Linuxは無料で使え、また軽量で利便性が高いです。そしてプログラミングのサーバーとして使われることが多いため、多くのエンジニアはLinuxに慣れています。その結果、開発プロジェクトではLinuxの使用が一般的になっています。
Q3. Linuxの優れているところは?
Linuxの優れているところは、安定性・自由度・セキュリティの高さなどです。Linuxは開発用に改良が重ねられていて、機能も豊富です。定期的にセキュリティのアップデートも行われているため、トータルで優れたOSといえます。
Q4. Linuxのメリットとデメリットは?
Linuxのメリットは、「導入コストがかからない」「デバイスのスペックに依存しない」「機能が豊富」などが挙げられます。
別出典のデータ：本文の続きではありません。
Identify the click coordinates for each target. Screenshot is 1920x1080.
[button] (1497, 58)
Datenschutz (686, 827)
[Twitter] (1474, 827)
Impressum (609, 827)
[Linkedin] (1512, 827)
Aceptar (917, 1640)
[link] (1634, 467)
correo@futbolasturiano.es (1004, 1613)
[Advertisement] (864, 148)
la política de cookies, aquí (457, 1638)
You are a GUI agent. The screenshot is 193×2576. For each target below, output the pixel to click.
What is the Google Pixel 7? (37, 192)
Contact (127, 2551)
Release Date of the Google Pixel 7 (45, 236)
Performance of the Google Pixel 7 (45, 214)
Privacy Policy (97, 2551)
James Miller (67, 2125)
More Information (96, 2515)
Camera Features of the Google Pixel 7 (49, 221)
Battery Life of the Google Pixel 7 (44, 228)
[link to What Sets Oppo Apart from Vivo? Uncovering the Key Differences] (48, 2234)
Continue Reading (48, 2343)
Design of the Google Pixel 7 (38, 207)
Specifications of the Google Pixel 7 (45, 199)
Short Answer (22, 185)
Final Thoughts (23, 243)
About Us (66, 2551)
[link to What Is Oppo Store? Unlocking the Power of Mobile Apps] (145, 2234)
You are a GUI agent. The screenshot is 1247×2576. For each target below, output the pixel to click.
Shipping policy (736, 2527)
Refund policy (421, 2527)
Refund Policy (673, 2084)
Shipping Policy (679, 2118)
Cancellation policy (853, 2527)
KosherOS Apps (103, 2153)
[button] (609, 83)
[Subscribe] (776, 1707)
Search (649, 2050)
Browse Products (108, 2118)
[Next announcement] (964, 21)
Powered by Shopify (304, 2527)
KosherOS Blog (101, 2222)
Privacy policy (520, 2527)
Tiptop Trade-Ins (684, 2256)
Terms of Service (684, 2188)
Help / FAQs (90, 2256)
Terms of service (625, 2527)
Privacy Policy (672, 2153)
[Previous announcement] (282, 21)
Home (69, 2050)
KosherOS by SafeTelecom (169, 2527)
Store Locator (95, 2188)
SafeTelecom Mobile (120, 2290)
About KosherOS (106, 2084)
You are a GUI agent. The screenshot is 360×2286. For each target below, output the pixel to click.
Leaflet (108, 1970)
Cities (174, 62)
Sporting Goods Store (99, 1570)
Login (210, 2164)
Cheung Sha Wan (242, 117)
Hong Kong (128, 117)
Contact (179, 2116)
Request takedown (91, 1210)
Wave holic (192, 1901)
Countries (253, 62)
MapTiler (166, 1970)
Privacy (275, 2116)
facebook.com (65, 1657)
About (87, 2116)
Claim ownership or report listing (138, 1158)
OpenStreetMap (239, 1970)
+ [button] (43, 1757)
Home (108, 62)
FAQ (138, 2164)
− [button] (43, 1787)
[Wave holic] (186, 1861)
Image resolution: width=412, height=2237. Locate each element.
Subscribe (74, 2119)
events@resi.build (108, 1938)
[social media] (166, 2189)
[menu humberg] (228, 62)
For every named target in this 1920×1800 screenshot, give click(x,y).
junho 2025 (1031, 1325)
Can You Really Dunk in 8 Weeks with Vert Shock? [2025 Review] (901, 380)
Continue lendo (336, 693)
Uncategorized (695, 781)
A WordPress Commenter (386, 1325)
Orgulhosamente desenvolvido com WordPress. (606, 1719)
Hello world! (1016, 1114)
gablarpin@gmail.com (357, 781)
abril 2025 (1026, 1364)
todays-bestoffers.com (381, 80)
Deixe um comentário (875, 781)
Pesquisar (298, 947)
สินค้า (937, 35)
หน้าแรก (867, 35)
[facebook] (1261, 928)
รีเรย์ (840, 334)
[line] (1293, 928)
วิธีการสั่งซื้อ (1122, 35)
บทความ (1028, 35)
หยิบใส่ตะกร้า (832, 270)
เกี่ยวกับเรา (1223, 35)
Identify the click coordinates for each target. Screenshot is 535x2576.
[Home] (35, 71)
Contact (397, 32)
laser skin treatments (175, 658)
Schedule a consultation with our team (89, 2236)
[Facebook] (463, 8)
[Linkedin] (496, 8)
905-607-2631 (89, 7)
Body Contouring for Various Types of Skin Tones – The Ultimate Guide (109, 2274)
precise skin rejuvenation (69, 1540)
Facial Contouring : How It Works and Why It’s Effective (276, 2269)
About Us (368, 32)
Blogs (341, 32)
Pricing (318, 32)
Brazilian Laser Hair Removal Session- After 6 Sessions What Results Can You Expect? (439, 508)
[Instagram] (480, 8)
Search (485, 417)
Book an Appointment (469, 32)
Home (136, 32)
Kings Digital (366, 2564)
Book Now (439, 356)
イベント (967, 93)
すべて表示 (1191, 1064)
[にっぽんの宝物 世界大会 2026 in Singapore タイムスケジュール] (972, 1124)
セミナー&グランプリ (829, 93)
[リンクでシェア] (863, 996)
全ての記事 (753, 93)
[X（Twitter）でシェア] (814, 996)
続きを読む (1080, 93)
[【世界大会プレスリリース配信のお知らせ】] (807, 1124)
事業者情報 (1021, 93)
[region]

一方でデメリットとしては、「トラブルなどの保証がない」「機器やソフトウェアによってはLinuxに対応していない」などが挙げられます。
まとめ
この記事では、Linuxの将来性や、それを裏付ける特徴などについて解説した上で、Linuxの学習方法について紹介しました。LinuxはオープンソースのOSであり、軽量・安定で動作するのが特徴的です。
サーバーOS市場の成熟度やクラウド化との親和性の高さ、コストパフォーマンスの高さなどから、今後もシェアが拡大していくと予想されます。そのため、システム開発に従事する方はLinuxに関するスキルを習得しておくことをおすすめします。